*** Block opens ***
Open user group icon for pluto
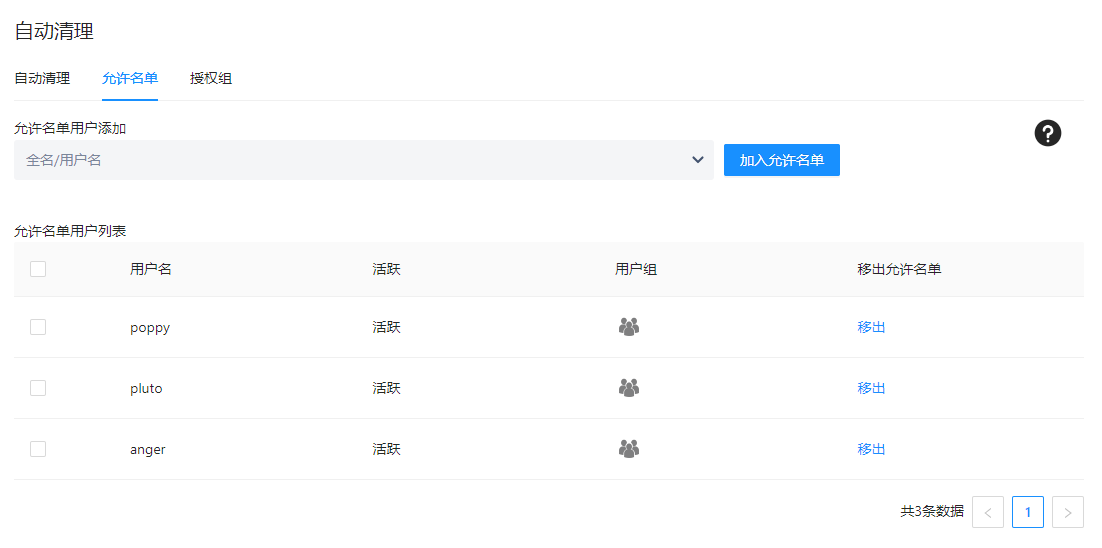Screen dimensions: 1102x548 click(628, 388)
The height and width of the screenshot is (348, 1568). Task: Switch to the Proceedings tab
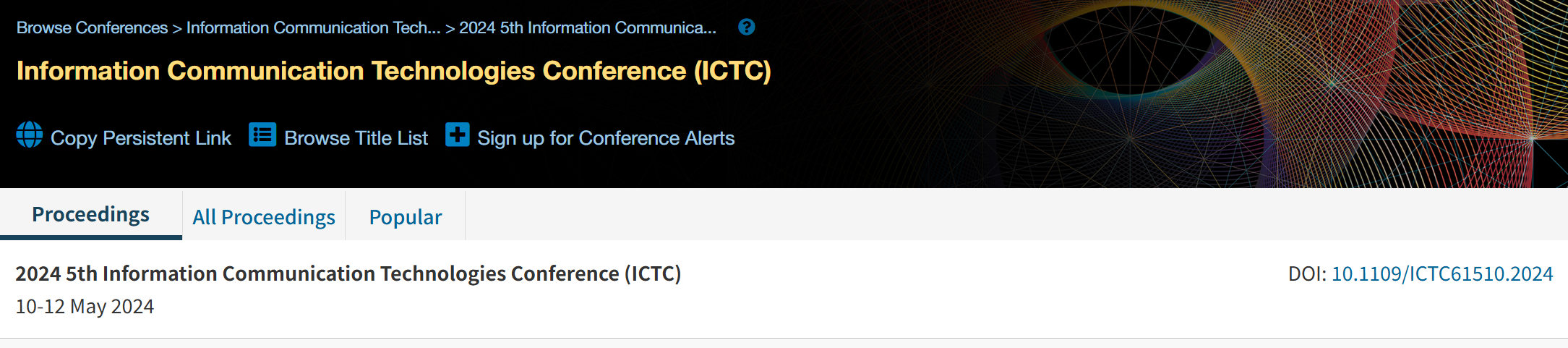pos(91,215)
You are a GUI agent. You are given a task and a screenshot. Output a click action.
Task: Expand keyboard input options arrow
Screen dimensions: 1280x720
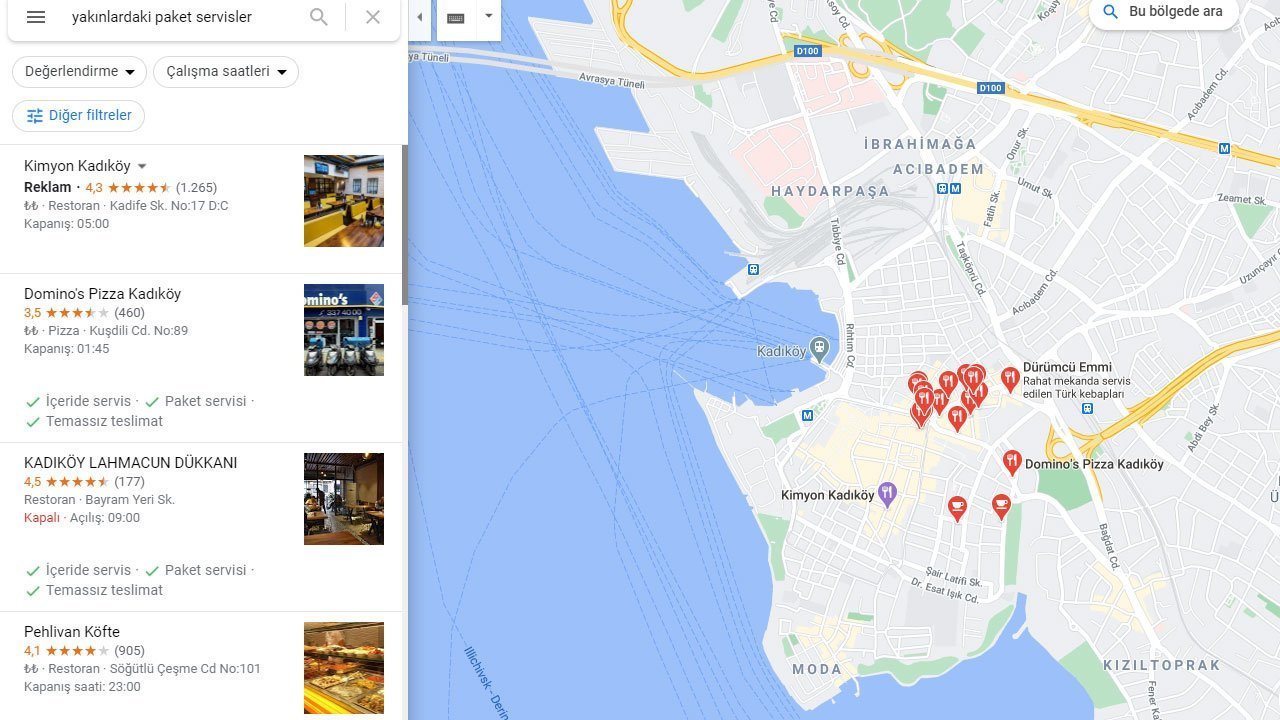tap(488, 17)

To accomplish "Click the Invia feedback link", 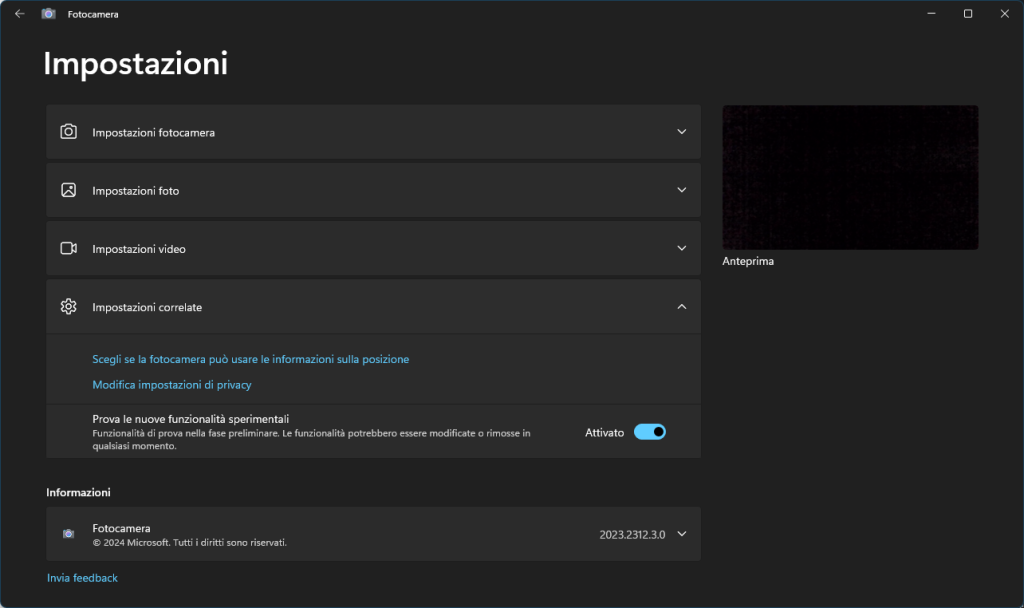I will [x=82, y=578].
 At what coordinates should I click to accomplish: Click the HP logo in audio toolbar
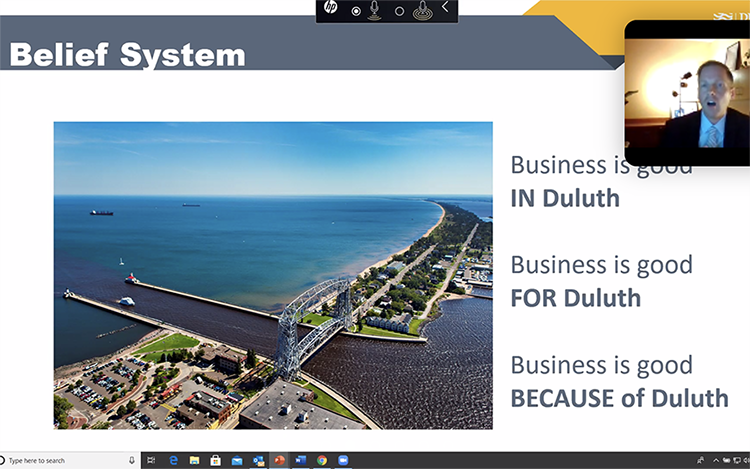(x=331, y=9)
*** Block closes ***
*** Block opens ***
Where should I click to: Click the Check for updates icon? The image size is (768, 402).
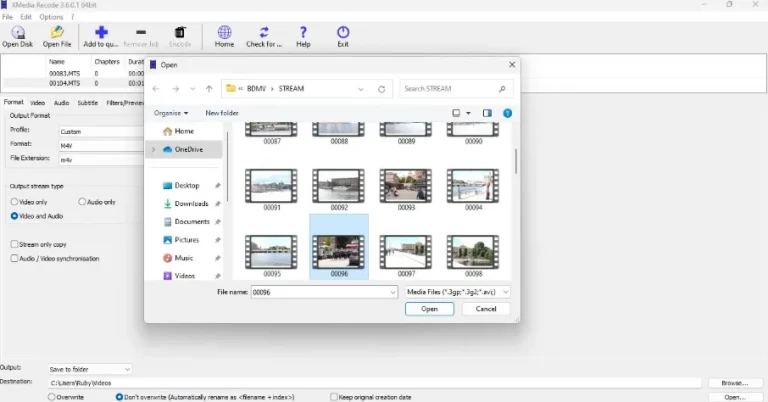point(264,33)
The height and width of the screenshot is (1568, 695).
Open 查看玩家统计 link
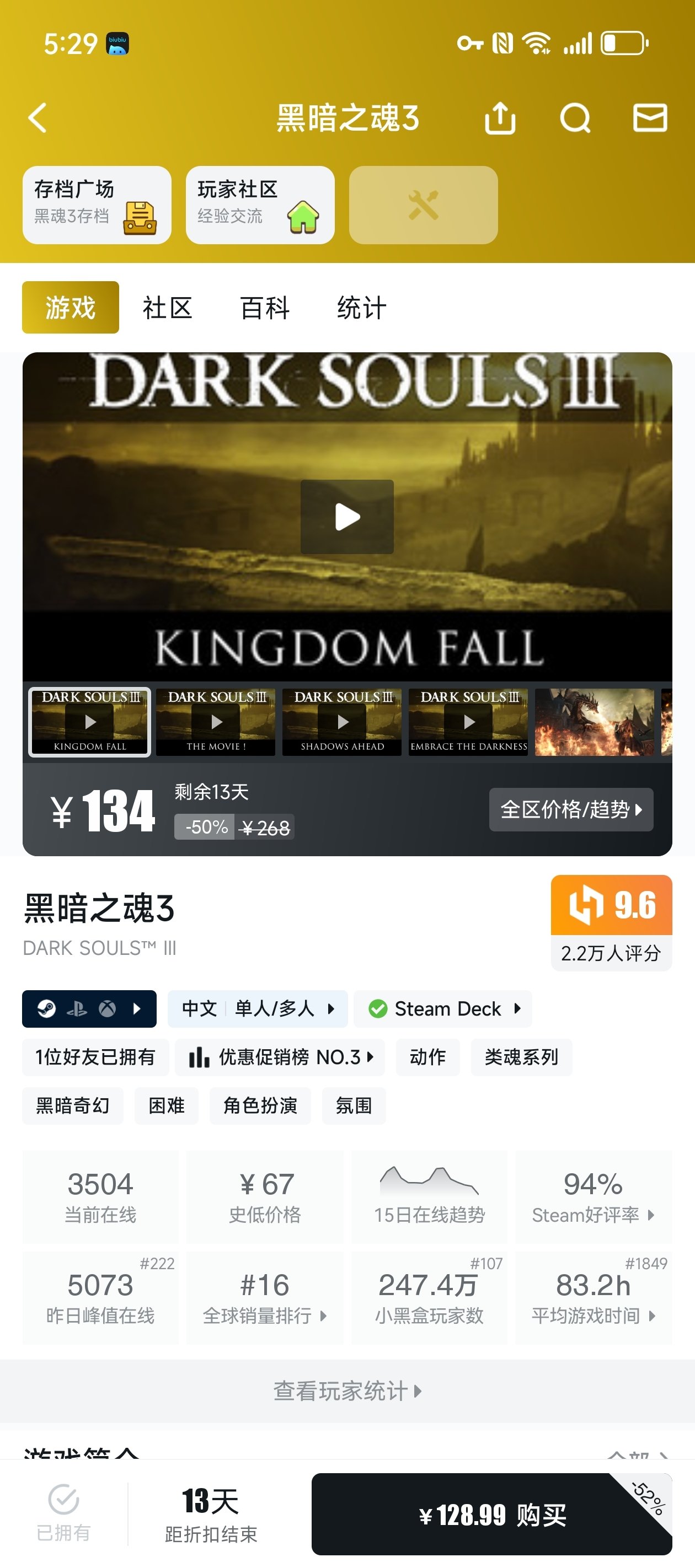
*** Block closes ***
*** Block opens ***
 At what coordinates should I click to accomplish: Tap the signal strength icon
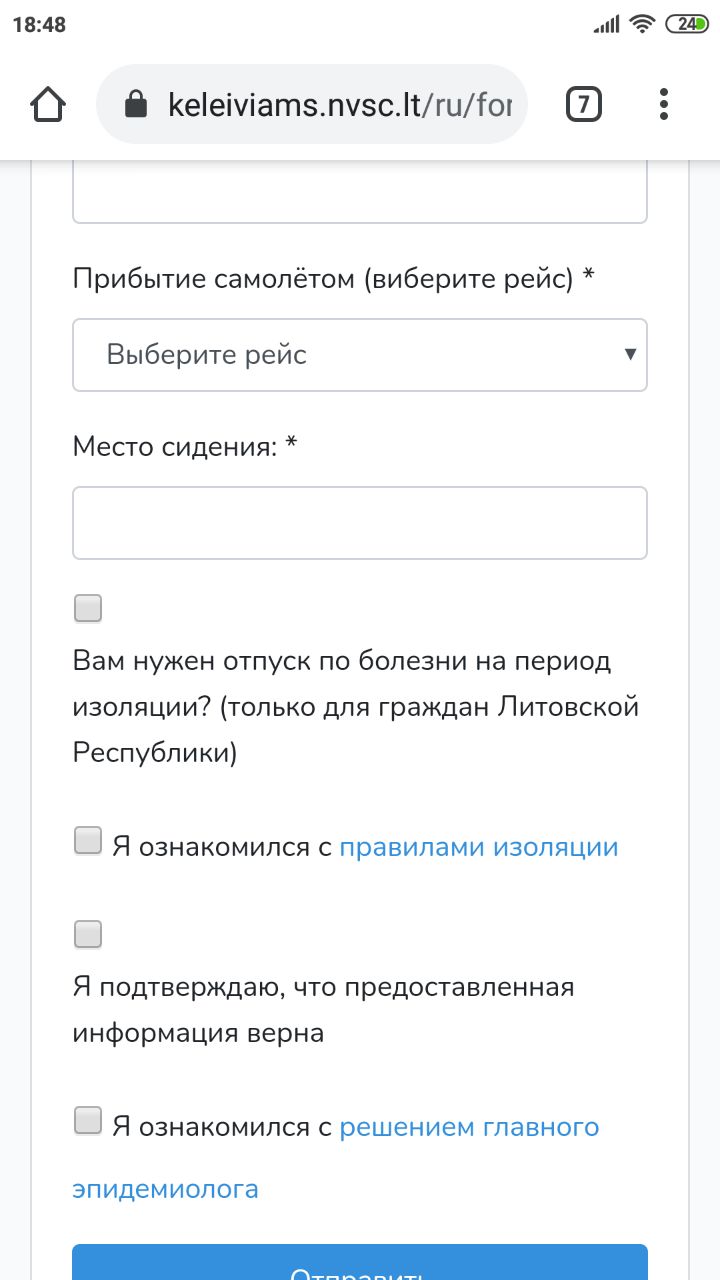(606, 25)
*** Block closes ***
* [Problem details] Looking at the data above, write out exactly the lines that start at the one containing "The height and width of the screenshot is (1568, 695)." and end at the one containing "Open 查看玩家统计 link"; include both and nothing beyond.

* [Completed exercise]
The height and width of the screenshot is (1568, 695).
Open 查看玩家统计 link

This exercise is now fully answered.